WORK INSTRUCTIONS: Leave the pictures out, and transcribe the material below exactly from the line with "The width and" to the line with "How do I perform: Click the seek", both lines included.

RECORDS SUPPLIED:
/---

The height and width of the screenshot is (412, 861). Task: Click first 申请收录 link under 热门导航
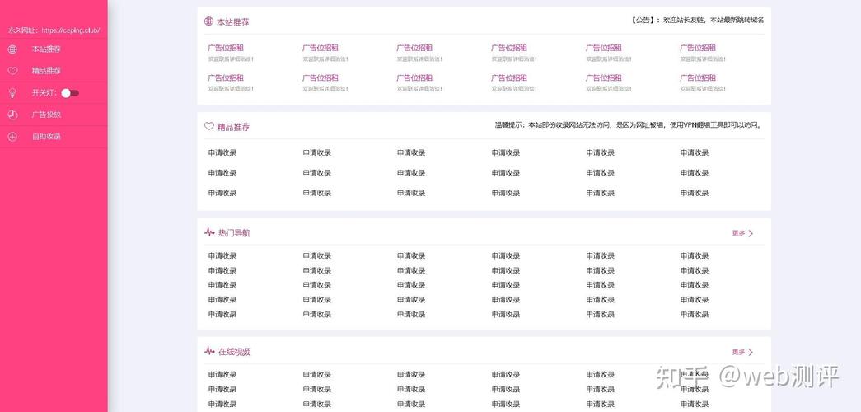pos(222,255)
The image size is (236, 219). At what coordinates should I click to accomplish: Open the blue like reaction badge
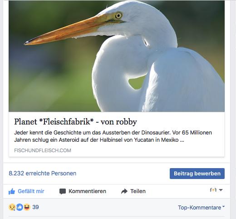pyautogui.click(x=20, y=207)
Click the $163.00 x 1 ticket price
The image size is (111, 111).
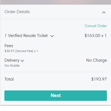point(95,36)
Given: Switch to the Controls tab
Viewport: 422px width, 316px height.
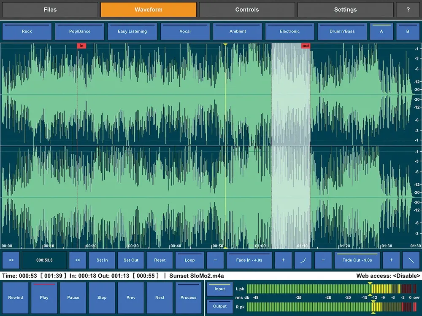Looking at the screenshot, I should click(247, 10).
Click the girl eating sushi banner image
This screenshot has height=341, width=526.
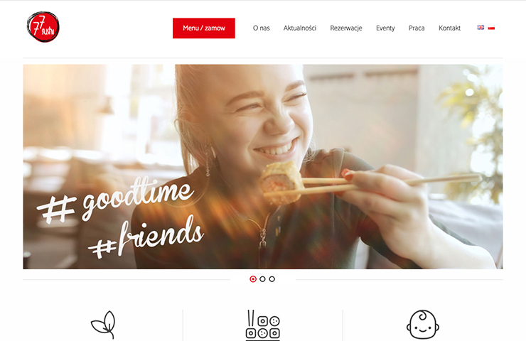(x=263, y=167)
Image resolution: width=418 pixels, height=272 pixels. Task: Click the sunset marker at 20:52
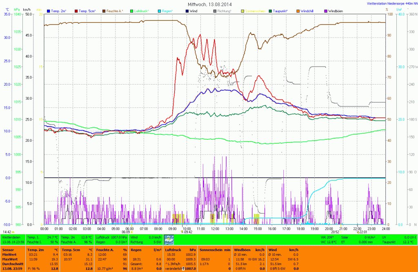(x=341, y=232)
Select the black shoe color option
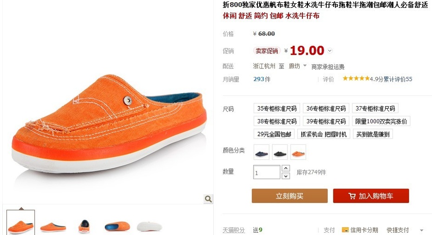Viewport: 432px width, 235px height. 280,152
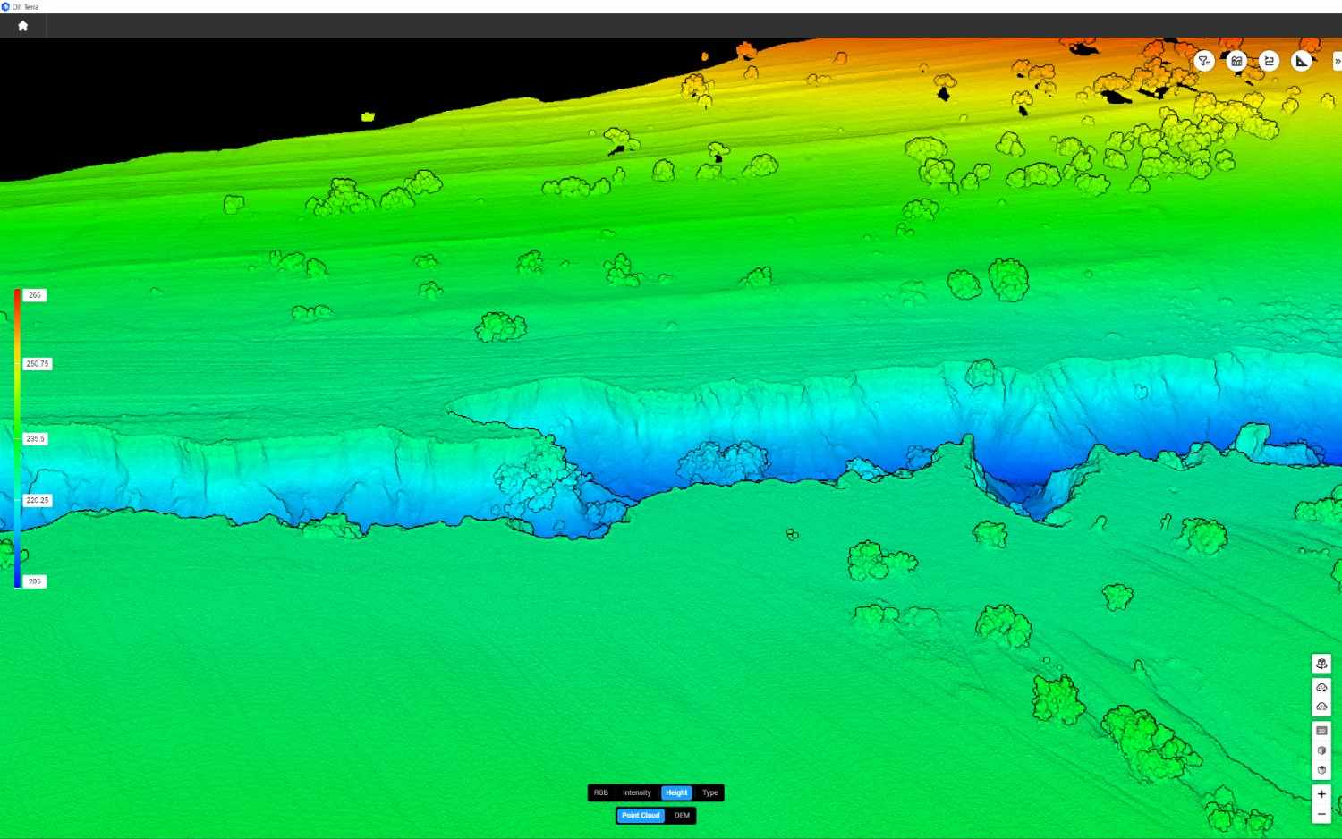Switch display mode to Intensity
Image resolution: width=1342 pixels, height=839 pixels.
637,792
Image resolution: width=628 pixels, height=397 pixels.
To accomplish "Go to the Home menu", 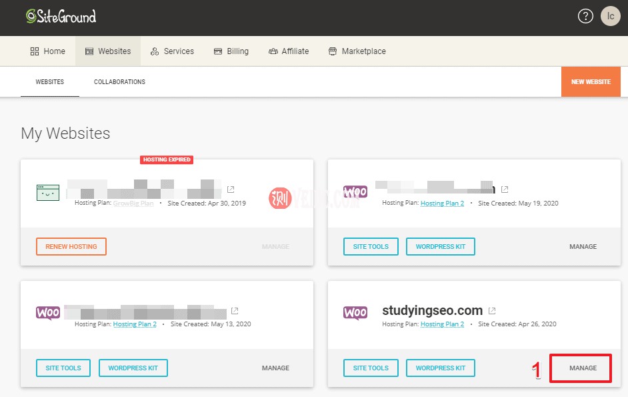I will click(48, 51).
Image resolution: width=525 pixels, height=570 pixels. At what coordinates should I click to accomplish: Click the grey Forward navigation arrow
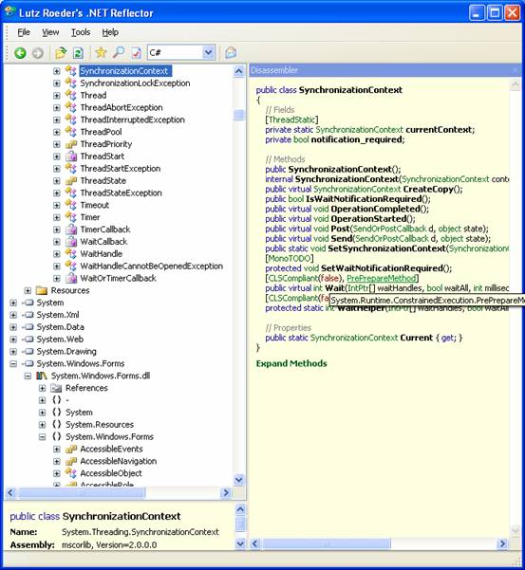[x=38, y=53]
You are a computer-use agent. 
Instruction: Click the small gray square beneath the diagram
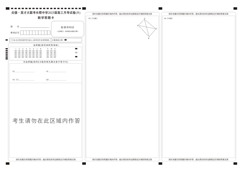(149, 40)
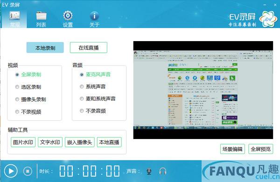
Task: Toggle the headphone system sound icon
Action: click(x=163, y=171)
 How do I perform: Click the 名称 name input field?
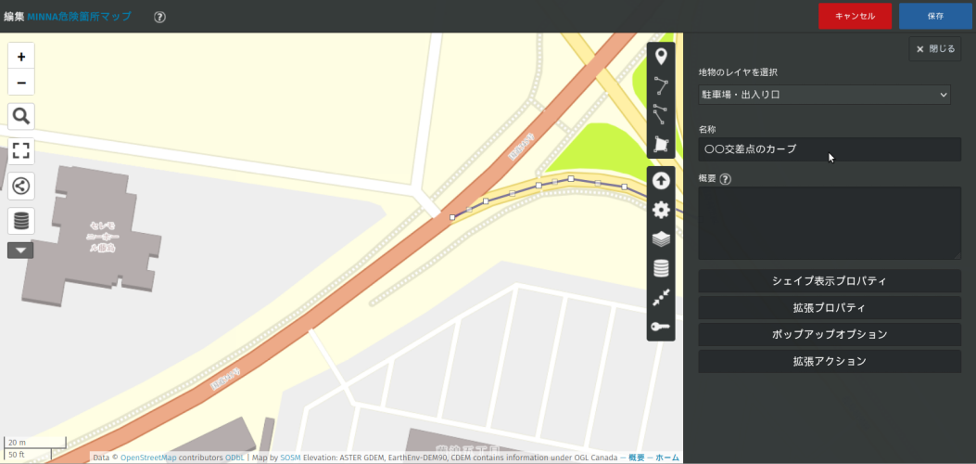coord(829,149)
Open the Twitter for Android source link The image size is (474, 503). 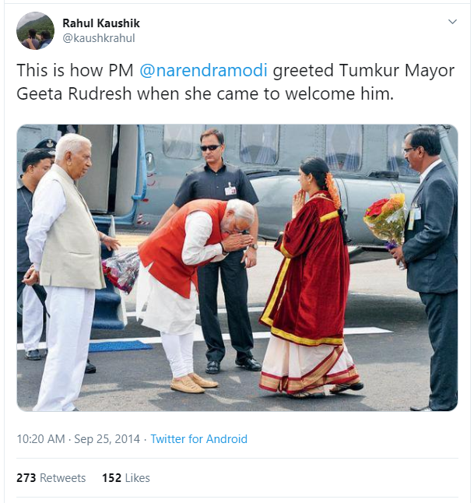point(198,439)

\---
/---

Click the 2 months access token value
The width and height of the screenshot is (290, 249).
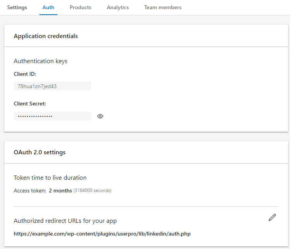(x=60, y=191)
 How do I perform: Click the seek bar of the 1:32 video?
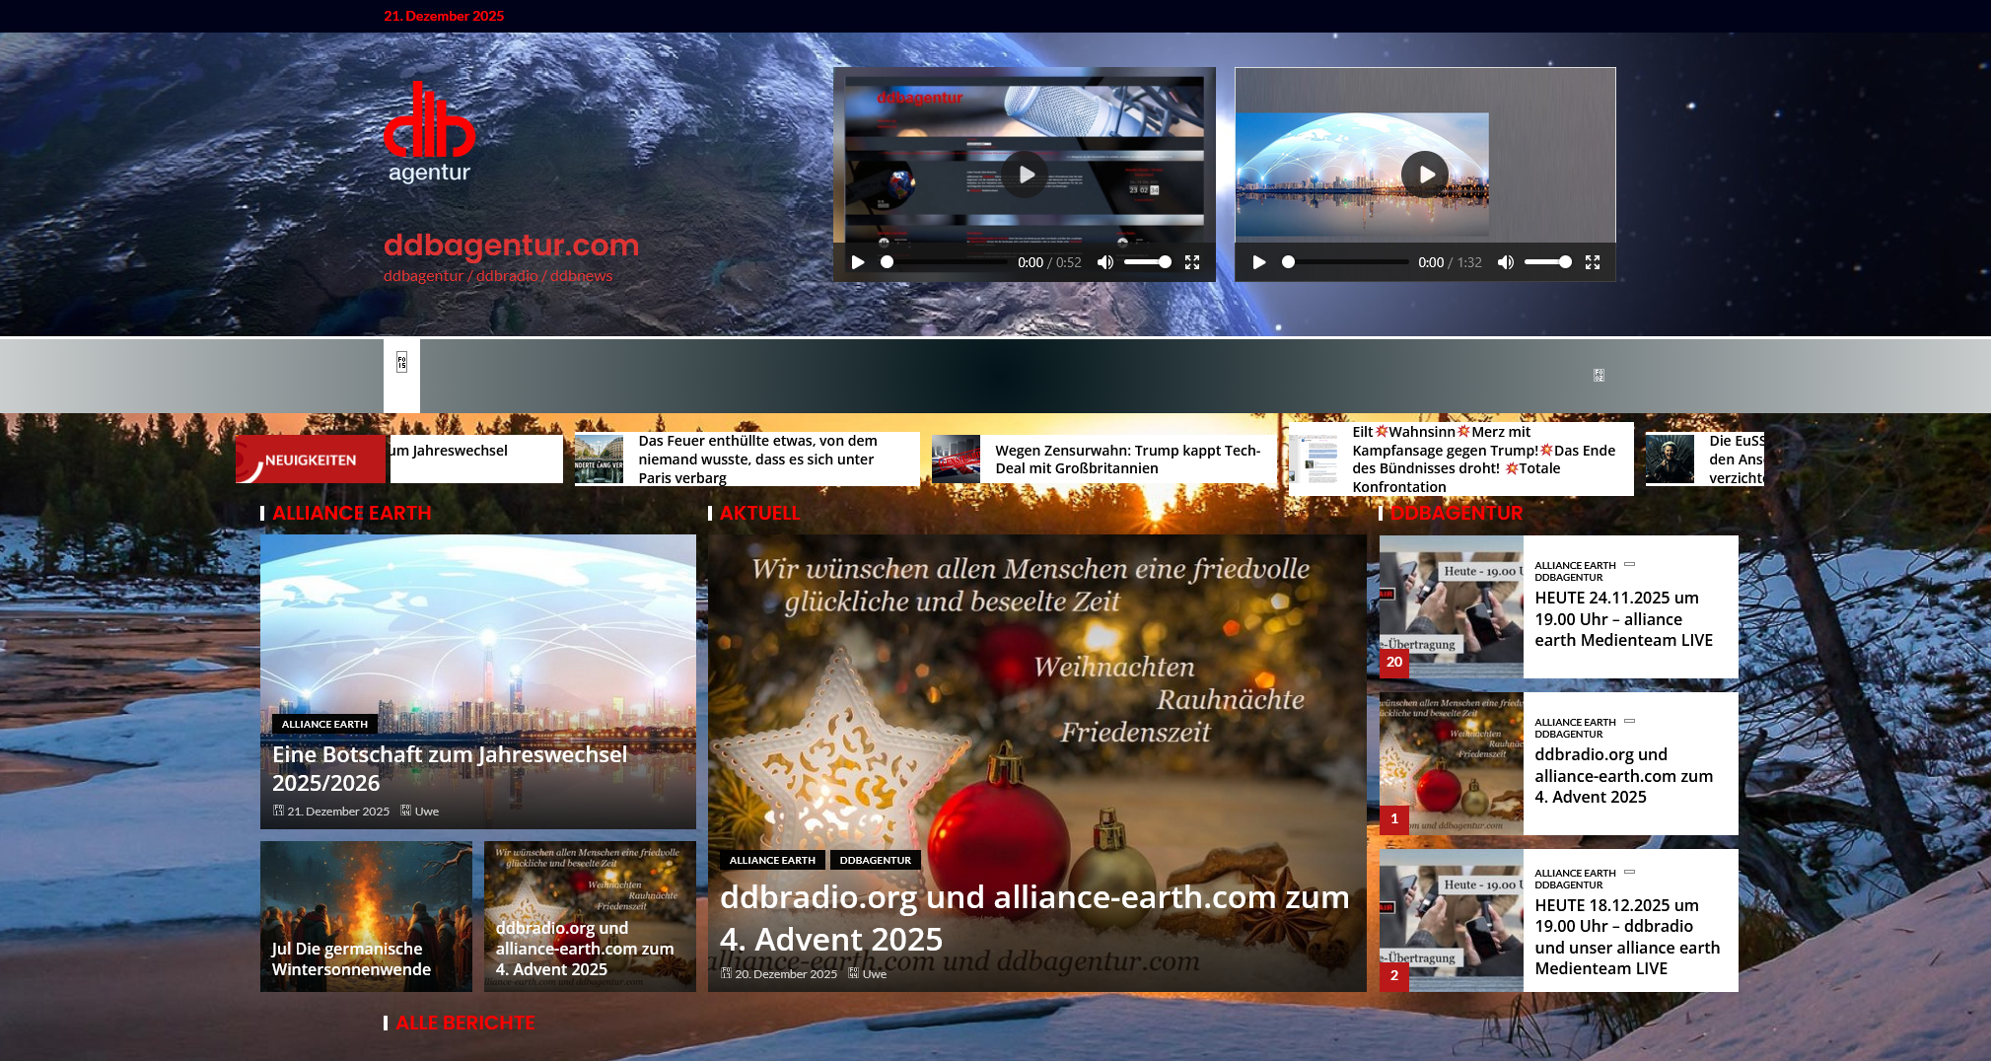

\---

WRITTEN SOLUTION:
The width and height of the screenshot is (290, 249).
(x=60, y=191)
 How do I perform: Click the seek bar of the 1:32 video?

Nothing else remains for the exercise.